Distiller

Distiller, provides easier access to audit data. What is a multi-day process for some agencies has been reduced to a few minutes by helping grant managers sorting through the Federal Audit Clearinghouse to identify the specific audits that they need to know have been completed and confirm if action needs to be taken by themselves or others. This tool is also helpful auditors, agency CFOs as well as grantees to be aware of audit activity happening by federal agency/sub agency.

This codebase spun out of the 10x Federal Grant Reporting Project that is exploring simpler, faster, easier, better resolution of single audit findings by agencies and grantees alike.

Features of the Distiller:

quickly match Assistance Listings (CFDA#s) from beta.sam.gov to parent and sub-agencies
filter by agency/sub-agency, audits with findings, cognizant and oversight agencies and findings by agency filter
sort by grantee name, # of findings, Fiscal year end, Audit accepted date, name of Cognizant or Oversight agency and whether or not an audit has Questioned costs
view only the findings for which your agency/sub-agency is Cognizant or Oversight for and responsible for resolving
copy findings text and corrective action plans directly from the Distiller
download a csv of your search results so you can process the data further or upload to an agency's case management system

Visit the Distiller prototype

Audit PDF Extraction

This is a proof-of-concept module that is a companion to the Distiller. Download any audit pdf from the distiller and run it though this module that reads Single Audit PDFs page by page and extracts findings text and corrective action plans which can be viewed as a csv.

This saves time for grants managers searching for audit findings prior to fiscal year 2019 (before this was available in the Federal Audit Clearinghouse's Data Collection Form) and anyone who wants to take findings and corrective action plans text and copy them into another place.

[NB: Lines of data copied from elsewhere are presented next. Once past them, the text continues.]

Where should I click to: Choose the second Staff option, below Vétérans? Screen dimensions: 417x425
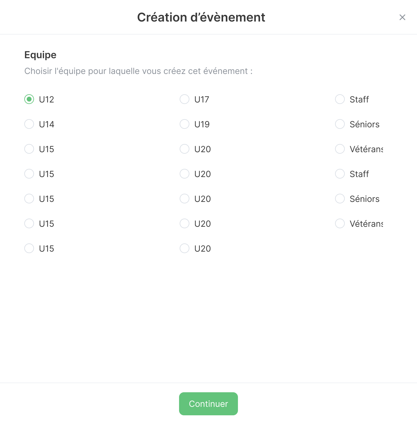point(340,174)
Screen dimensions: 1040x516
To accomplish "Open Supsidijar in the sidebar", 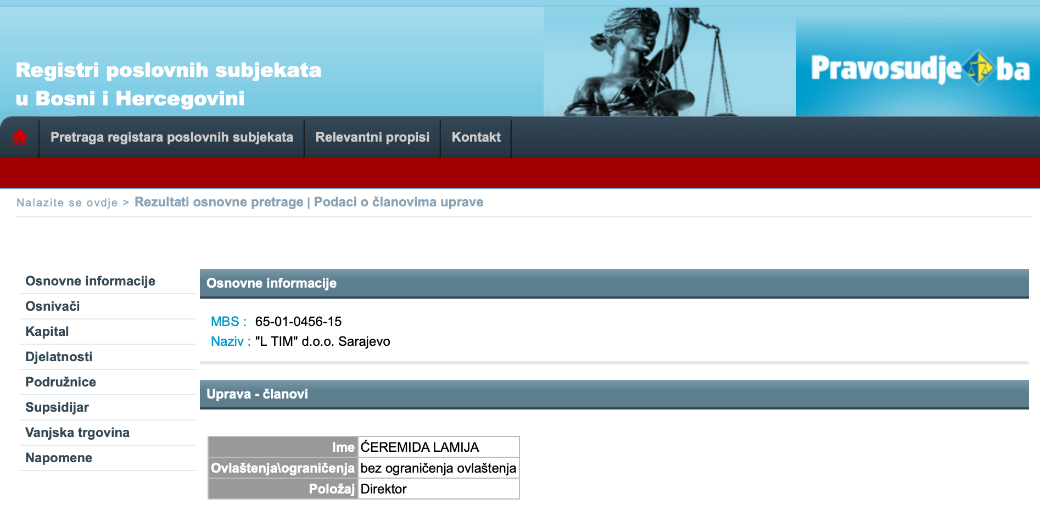I will tap(57, 407).
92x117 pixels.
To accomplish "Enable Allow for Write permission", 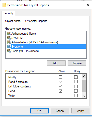I will [60, 96].
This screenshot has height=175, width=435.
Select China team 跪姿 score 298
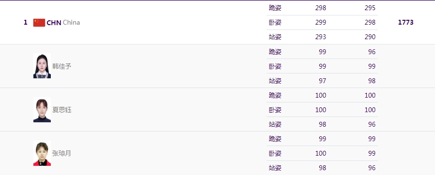click(x=320, y=8)
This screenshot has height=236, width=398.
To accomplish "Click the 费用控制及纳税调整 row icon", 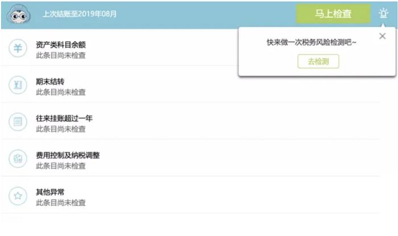I will (18, 159).
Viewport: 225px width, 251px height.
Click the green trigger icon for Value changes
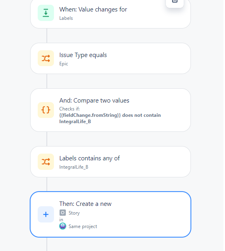pyautogui.click(x=46, y=13)
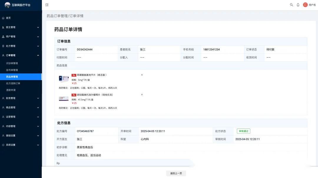Collapse the 订单管理 menu
Viewport: 318px width, 178px height.
[21, 55]
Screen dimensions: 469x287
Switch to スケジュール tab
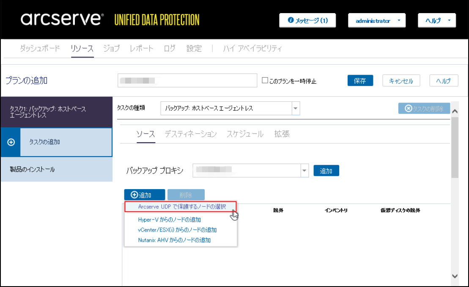pos(245,134)
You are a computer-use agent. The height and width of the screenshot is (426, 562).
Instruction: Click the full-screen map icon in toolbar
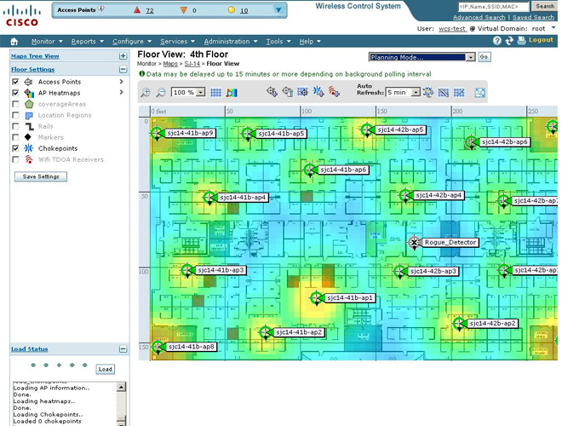click(481, 92)
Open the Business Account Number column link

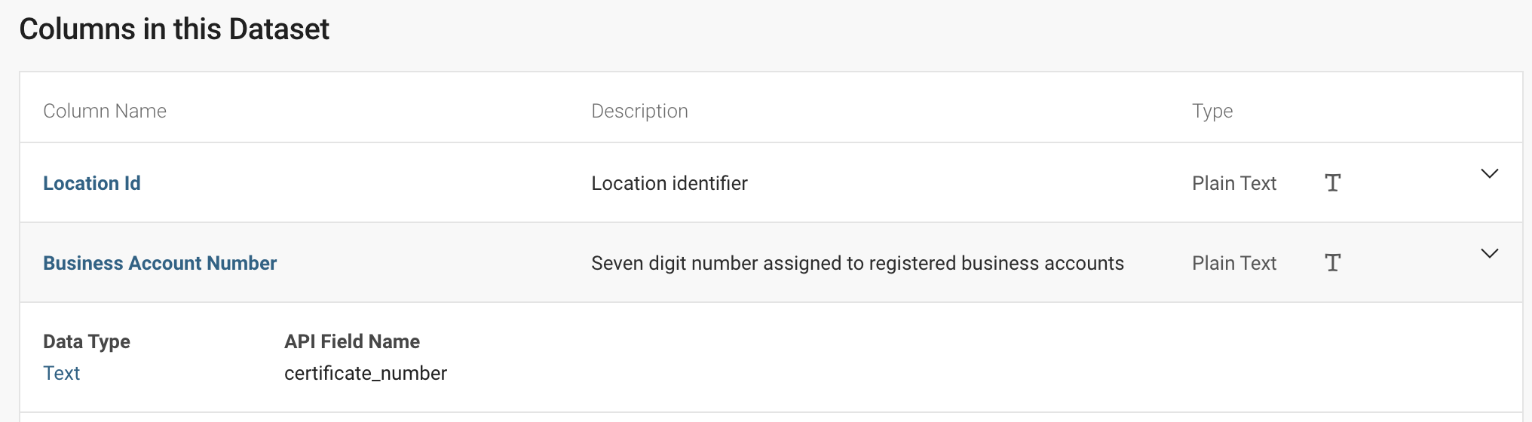point(160,263)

This reduces errors We've heard that copying and pasting from audit pdfs is unreliable due to pdf formatting so agency staff have resorted to retyping this information into their grants management tracking systems (which vary from spreadsheets to more robust case management systems). Retyping is prone to error in addition to taking away time from other tasks. Auditors and grantees who need to copy text of findings and corrective action plans into the Federal Audit Clearinghouse's Data Collection Form can more easily copy text from a csv instead of a poorly formatted or image pdf.

Results will vary with this tool as the text in these pdfs are no where near standardized and some older pdfs contain images instead of readable text which will limit any efforts to extract text from these PDFs. We recommend updates to the policy for single audit format requirements to require findings to be written in a standardized format to make it easier and more reliable for them to be read by natural language processing and compared across audits for risk management.

See the corresponding module for more details.

How you can help

Visit the Distiller prototype on cloud.gov or test out the Single Audit PDF Extraction module and let us know if it useful or if something isn't working as expected. Email the team at federal-grant-reporting@gsa.gov or File an issue and assign it to @bpdesigns.

Local development

To develop against a Docker-based Postgres DB and a local virtual environment, follow these steps.

Dependencies

Install [Docker][https://www.docker.com/]. If you're on OS X, install Docker for Mac. If you're on Windows, install Docker for Windows.
Install Python dependencies into a Pipenv-managed virtual environment

pipenv install --dev

NOTE: Python 3.7 is required.

Local settings

Optionally, create a local settings file in distiller/settings/local.py:

from .development import *

CHROME_DRIVER_LOCATION = os.path.join(BASE_DIR, 'chromedriver')

Database server

To start a database server, run one of these commands:

# Run in the foreground
docker-compose up db
# Run in the background
docker-compose up -d db

Initialize database

Create database tables:

docker-compose run app python manage.py migrate

Create a Django admin user to access the admin interface:

docker-compose run app python manage.py createsuperuser

Start a development webserver

pipenv run manage.py runserver

Visit http://localhost:8000/ directly to access the site.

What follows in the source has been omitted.